Kulle had denied SS service. Schmidt put it on his application. Kulle was decorated with the Iron Cross (825 F.2d at 1190); Schmidt’s service record shows nothing except that he came and went as a private, with no decorations. Kulle was a training leader, Schmidt was not. Kulle participated in a forced evacuation from a camp in the East to Mauthausen. Schmidt did not. The Court distinguished a “deportation” case from a denaturalization case (such as Schmidt’s) (825 F.2d at 1193), and, with Kulle’s admitted lies, ordered him deported.

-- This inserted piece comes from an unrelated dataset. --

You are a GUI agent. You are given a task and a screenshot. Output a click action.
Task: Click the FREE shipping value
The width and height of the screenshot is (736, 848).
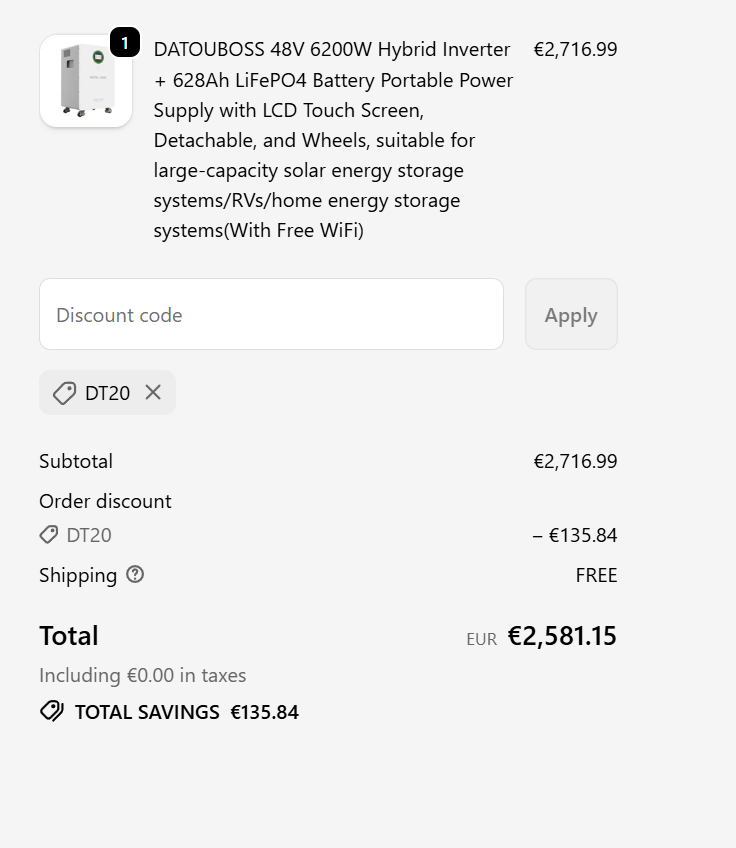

As in Schellong v. INS, 805 F.2d 655 (7th Cir.1986), this court held that Kulle (on a trial record) had enough knowledge to be found to have assisted in persecution. In the present case, the facts in the record developed thus far did not reach the point of establishing knowledge on the part of Schmidt. In Kulle, a judgment was made on the basis of an INS record after a hearing at which Kulle's attorney was granted cross examination. Schmidt is to lose his citizenship without a fact hearing.
It may be at a trial, the trier of fact, evaluating the credibility of witnesses, might conclude that it is incredible that Schmidt during the relatively short period he was an outside guard could not help being aware that he was assisting in persecution. But that is a matter of credibility. Schmidt did not have such a chance. One might now think it is incredible that a presumably intelligent airline pilot could believe in good faith that the Internal Revenue Act is unconstitutional. Cheek v. United States, — U.S.-, 111 S.Ct. 604, 112 L.Ed.2d 617 (1991). He, however, was entitled to a fair trial and so should Schmidt be. Our system of justice that guilt should not be predicated on anything less than a fair trial is too important to tolerate any deviation or diminution.